Thursday, February 21, 2013

Everybody's Talkin' 'Bout "Dwight's Back"

The Lakers' saga this season has many key actors, from Kobe Bryant sublimating his ego to actually play winning basketball (it's killing him, by the way) to an injured and aging Steve Nash, from a high-profile coach cementing his mediocre legacy to Pau Gasol seemingly marooned in his own personal Beckett play waiting for some form of Godot that lets him play with his back to the basket, but all of that is somewhat ancillary to their playoff chances. There is one two-word phrase whose specific emphasis carries almost the entire weight of the Lakers' season. Thus far we've spent countless hours talking about the state of "Dwight's back," somewhat of a mystery because he so frequently oscillates between dominant and impotent, but many have been waiting endlessly to declare that "Dwight's back," that the beast of a few years ago is ready to reclaim his title as the best center in the world. Last night, against the Boston Celtics, it was firmly the latter usage.

Dwight's back or Dwight's back? Which do you mean?

Howard was a beast down low, still without any real touch or post moves but able to muscle his way into some easy baskets.

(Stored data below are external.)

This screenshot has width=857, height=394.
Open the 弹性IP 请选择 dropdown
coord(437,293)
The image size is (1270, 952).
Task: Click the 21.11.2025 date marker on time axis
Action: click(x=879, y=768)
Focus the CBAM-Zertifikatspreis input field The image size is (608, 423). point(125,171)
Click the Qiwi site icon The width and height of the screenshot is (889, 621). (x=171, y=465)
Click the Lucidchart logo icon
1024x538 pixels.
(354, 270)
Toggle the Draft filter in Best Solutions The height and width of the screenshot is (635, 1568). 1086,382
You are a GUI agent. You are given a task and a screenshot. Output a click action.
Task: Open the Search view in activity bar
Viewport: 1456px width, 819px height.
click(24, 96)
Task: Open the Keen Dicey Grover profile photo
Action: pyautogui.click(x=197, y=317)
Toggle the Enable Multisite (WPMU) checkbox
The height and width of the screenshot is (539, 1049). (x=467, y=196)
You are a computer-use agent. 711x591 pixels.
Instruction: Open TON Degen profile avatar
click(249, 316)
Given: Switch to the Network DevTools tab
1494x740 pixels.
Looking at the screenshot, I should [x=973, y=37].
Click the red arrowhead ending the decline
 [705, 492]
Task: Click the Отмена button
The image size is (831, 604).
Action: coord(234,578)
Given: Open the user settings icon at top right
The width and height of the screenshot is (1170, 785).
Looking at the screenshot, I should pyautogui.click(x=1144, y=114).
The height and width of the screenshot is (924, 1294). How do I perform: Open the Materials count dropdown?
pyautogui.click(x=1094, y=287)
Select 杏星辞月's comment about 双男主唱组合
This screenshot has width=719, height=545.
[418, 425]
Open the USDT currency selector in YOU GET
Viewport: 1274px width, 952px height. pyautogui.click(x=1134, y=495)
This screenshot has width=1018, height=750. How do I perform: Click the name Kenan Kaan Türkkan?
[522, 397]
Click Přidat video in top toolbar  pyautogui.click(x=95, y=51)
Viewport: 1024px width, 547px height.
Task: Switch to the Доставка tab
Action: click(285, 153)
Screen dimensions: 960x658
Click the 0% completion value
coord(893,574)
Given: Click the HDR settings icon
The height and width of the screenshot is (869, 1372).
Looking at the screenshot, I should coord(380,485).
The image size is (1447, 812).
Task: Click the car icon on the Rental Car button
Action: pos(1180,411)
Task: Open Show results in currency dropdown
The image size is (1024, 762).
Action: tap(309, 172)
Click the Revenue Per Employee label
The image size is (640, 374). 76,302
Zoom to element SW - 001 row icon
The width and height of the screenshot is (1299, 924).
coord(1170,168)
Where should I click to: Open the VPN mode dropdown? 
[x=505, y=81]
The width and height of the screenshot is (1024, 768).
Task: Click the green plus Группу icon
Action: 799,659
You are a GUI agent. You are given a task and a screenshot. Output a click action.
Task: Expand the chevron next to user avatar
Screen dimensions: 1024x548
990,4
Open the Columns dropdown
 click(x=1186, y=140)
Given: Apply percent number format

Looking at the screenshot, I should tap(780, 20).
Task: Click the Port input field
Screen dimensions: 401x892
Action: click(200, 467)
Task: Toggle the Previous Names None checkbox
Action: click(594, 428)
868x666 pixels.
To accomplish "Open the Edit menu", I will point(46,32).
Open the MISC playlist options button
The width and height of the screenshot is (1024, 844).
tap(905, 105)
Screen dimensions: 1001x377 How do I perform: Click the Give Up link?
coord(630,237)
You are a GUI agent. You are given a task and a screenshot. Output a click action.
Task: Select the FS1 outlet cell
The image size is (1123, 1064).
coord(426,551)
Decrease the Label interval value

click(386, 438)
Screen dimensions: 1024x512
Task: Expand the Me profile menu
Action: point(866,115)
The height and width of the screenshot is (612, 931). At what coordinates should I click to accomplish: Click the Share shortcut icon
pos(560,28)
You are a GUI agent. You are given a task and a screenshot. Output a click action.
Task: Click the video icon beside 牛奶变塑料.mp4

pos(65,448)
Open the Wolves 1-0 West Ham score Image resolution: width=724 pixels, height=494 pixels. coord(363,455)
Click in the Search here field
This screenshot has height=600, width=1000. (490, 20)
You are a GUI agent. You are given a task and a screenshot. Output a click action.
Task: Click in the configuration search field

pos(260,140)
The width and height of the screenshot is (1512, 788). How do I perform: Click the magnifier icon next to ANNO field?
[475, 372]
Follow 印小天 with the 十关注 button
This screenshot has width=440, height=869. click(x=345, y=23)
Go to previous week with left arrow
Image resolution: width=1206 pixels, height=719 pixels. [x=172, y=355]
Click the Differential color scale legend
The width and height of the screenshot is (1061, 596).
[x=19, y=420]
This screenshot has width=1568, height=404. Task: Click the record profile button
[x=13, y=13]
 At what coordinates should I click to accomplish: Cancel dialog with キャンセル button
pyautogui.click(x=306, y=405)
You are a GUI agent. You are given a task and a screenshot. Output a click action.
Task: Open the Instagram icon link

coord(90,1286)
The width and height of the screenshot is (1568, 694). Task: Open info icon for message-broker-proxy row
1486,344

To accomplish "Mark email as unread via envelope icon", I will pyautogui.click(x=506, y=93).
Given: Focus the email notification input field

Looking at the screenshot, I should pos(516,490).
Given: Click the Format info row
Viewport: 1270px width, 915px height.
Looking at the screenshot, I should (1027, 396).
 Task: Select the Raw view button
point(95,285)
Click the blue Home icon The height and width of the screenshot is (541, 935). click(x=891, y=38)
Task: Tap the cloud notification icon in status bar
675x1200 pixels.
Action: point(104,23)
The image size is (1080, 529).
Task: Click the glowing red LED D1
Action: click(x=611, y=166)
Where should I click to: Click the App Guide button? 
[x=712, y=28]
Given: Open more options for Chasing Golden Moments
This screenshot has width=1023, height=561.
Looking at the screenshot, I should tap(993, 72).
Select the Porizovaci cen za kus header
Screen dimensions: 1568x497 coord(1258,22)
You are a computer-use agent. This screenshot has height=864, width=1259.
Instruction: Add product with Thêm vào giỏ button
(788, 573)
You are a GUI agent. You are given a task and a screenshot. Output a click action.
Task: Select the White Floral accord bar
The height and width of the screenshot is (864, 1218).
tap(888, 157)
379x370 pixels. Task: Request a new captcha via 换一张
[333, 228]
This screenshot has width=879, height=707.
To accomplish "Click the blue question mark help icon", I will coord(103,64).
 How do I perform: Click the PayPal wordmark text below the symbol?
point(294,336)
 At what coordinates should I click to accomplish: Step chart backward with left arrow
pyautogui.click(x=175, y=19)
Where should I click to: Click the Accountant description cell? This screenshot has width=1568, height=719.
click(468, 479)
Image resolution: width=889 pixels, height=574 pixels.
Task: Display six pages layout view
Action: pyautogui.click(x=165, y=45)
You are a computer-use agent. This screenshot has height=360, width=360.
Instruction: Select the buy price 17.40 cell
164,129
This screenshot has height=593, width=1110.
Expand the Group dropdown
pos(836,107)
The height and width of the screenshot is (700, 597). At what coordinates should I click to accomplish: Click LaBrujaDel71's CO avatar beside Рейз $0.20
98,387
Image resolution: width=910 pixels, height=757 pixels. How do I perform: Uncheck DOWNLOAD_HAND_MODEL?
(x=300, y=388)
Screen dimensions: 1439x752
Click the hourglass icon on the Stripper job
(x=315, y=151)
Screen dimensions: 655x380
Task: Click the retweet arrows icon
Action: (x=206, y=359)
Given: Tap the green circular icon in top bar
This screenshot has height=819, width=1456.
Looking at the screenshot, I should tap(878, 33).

He set fantastic screens for Steve Nash, rolling a couple times to the hoop for those easy flick passes only Nash and a few others can make and also freeing Nash for some seamless pull-up jumpers. He ran the floor on both ends, something this aging Lakers team has struggled with. Most importantly, Howard flew around on the defensive end, maybe not the guy he was three years ago but certainly a difference maker like the Lakers had hoped. And the Lakers beat the Celtics handily.

Games like this have happened before during Dwight's Laker tenure and good and bad will happen again, so we definitely shouldn't rush to judge him on this game alone. Some nights, Howard's back probably really does feel better, and on those nights, he can be the dominant force he once was, or at least a reasonable facsimile of it. Since Howard so desperately and misguidedly wants everyone to like him, he's been surprisingly forthcoming about the state of his injury, saying that when he sits there are times he can't feel his extremities and that he's not really anywhere near all the way back. Normally players would get lauded for this kind of honesty -- Derrick Rose and Andrew Bynum are currently getting excoriated for their tight-lipped approaches to rehab -- but with Howard it comes off as if he's making excuses, not explaining his current state.

So which version of the phrase is it going to be? Before getting shut down last year for back surgery, Howard had only missed seven games in his entire career, but that may not prove he's tough so much as that he's never played through a real injury. Howard may just not know how to play when he's not at 100% explosiveness, and that doesn't augur well for the rest of his career. We've been so caught up talking about the condition of Dwight's back, but last night, we stopped simply to marvel for one game, "Dwight's back."